### PROVIDED RECORDS
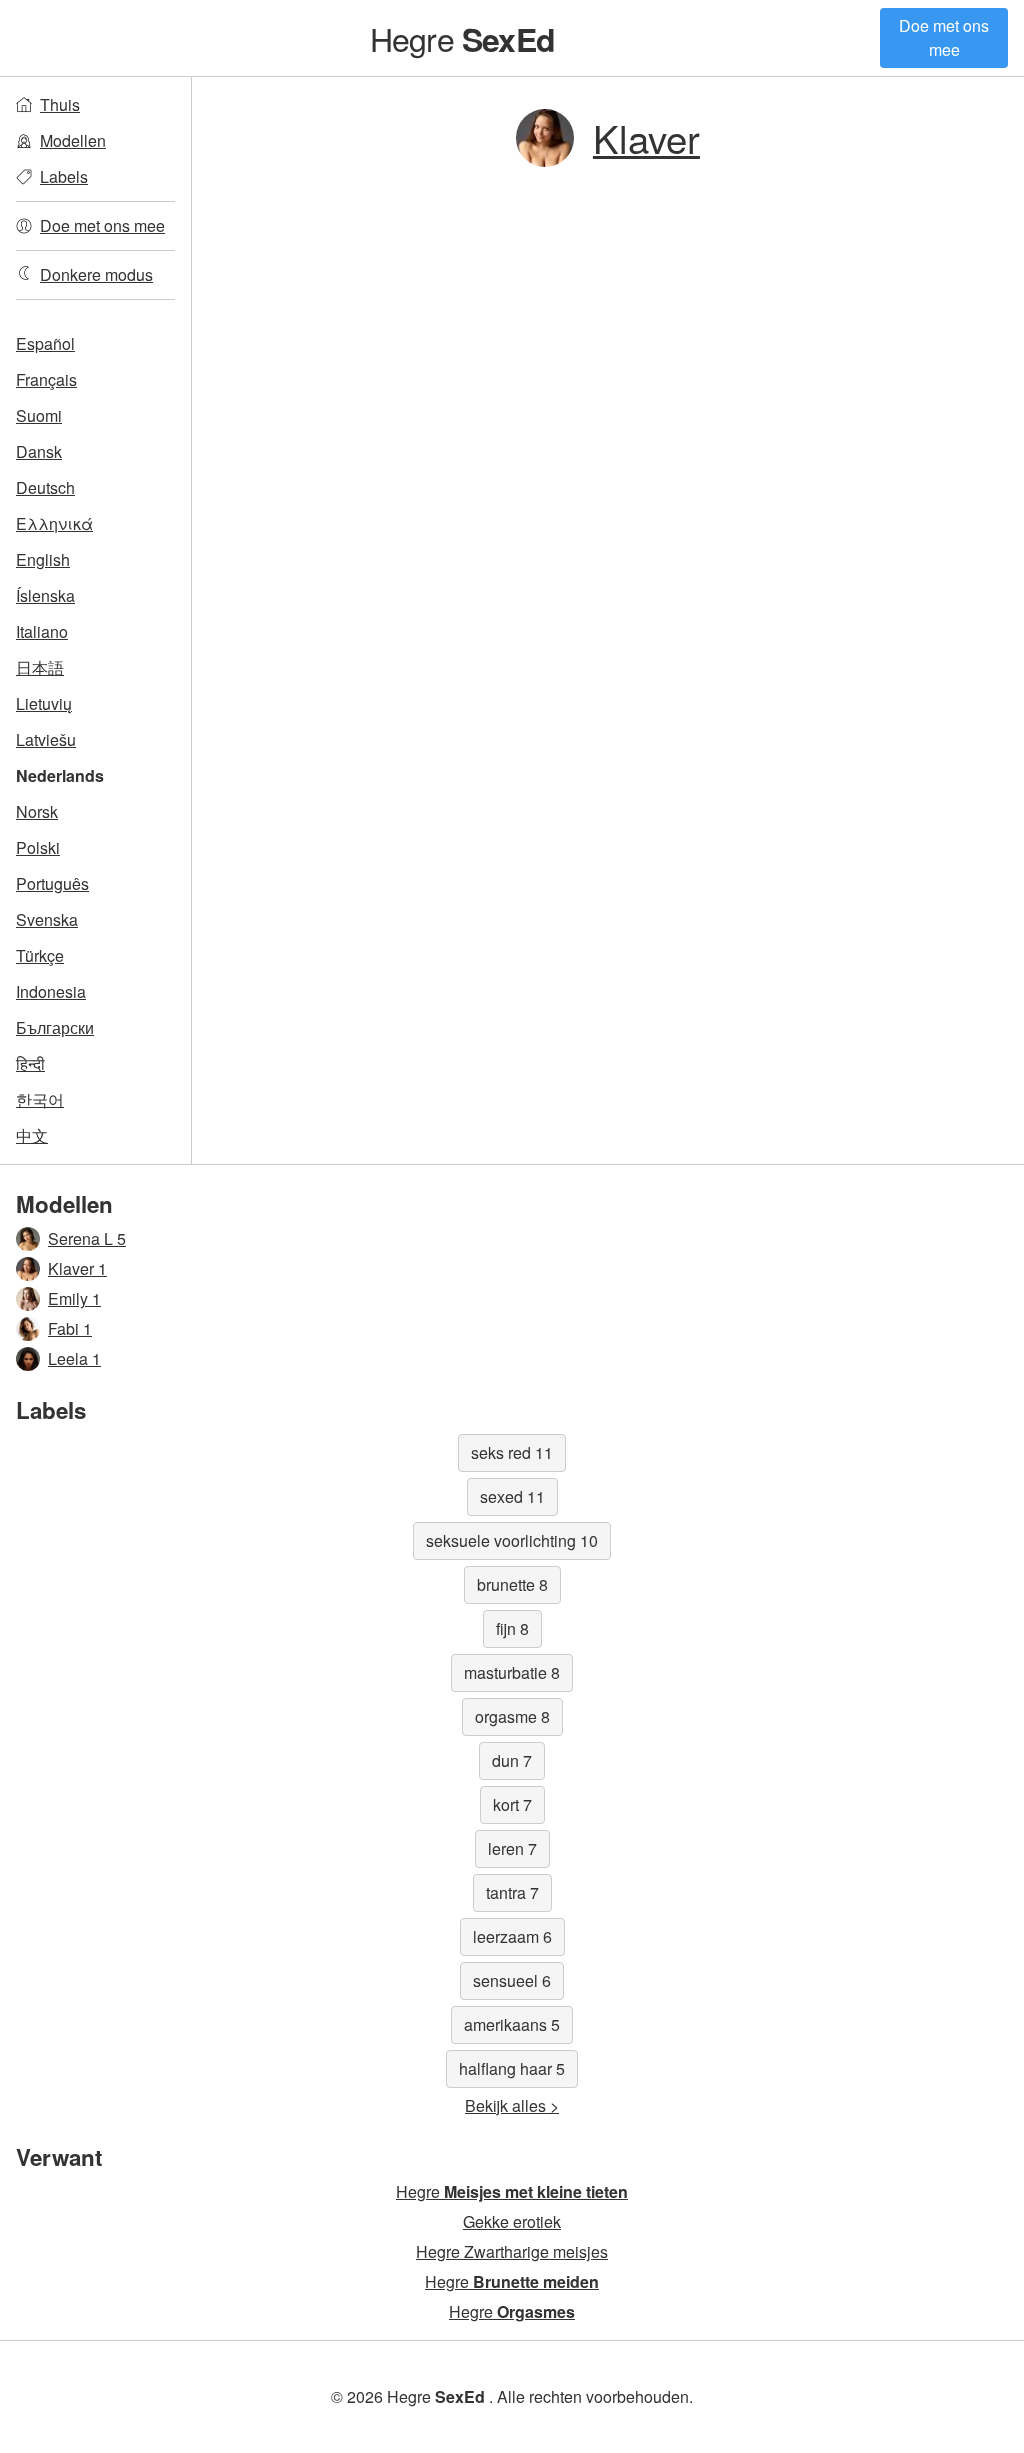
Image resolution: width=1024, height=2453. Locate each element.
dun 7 (512, 1760)
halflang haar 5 (512, 2068)
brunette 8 (512, 1584)
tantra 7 (512, 1892)
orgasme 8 (512, 1716)
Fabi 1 (70, 1328)
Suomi (39, 415)
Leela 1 (74, 1358)
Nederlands (60, 775)
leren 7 (512, 1848)
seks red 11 (512, 1452)
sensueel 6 (512, 1980)
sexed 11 (512, 1496)
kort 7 (512, 1804)
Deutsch (45, 487)
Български (55, 1027)
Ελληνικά (54, 523)
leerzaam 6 (512, 1936)
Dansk (39, 451)
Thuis (60, 104)
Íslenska (45, 595)
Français (46, 379)
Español (45, 343)
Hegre (462, 38)
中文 (32, 1135)
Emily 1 (74, 1298)
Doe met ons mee (944, 37)
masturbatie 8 (512, 1672)
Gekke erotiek (512, 2221)
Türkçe (40, 955)
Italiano (42, 631)
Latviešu (46, 739)
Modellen (73, 140)
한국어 (40, 1099)
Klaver (646, 137)
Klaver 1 (77, 1268)
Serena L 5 (87, 1238)
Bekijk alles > (512, 2105)
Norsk (37, 811)
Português (52, 883)
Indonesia (51, 991)
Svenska (47, 919)
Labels (64, 176)
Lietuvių (44, 703)
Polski (38, 847)
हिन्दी (30, 1063)
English (43, 559)
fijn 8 (512, 1628)
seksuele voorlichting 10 (512, 1540)
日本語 (40, 667)
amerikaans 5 (512, 2024)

### TO DO
The whole listing, pictures excluded, should be output exactly.

### SOLUTION FOR THIS PROBLEM
Image resolution: width=1024, height=2453. Locate each element.
dun 7 (512, 1760)
halflang haar 5 (512, 2068)
brunette 8 (512, 1584)
tantra 7 (512, 1892)
orgasme 8 (512, 1716)
Fabi 1 (70, 1328)
Suomi (39, 415)
Leela 1 (74, 1358)
Nederlands (60, 775)
leren 7 (512, 1848)
seks red 11 (512, 1452)
sensueel 6 (512, 1980)
sexed 11 (512, 1496)
kort 7 (512, 1804)
Deutsch (45, 487)
Български (55, 1027)
Ελληνικά (54, 523)
leerzaam 6 (512, 1936)
Dansk (39, 451)
Thuis (60, 104)
Íslenska (45, 595)
Français (46, 379)
Español (45, 343)
Hegre (462, 38)
中文 (32, 1135)
Emily 1 (74, 1298)
Doe met ons mee (944, 37)
masturbatie 8 (512, 1672)
Gekke erotiek (512, 2221)
Türkçe (40, 955)
Italiano (42, 631)
Latviešu (46, 739)
Modellen (73, 140)
한국어 (40, 1099)
Klaver (646, 137)
Klaver 1 (77, 1268)
Serena L 5 (87, 1238)
Bekijk alles > (512, 2105)
Norsk (37, 811)
Português (52, 883)
Indonesia (51, 991)
Svenska (47, 919)
Labels (64, 176)
Lietuvių (44, 703)
Polski (38, 847)
हिन्दी (30, 1063)
English (43, 559)
fijn 8 (512, 1628)
seksuele voorlichting 10 (512, 1540)
日本語 (40, 667)
amerikaans 5 (512, 2024)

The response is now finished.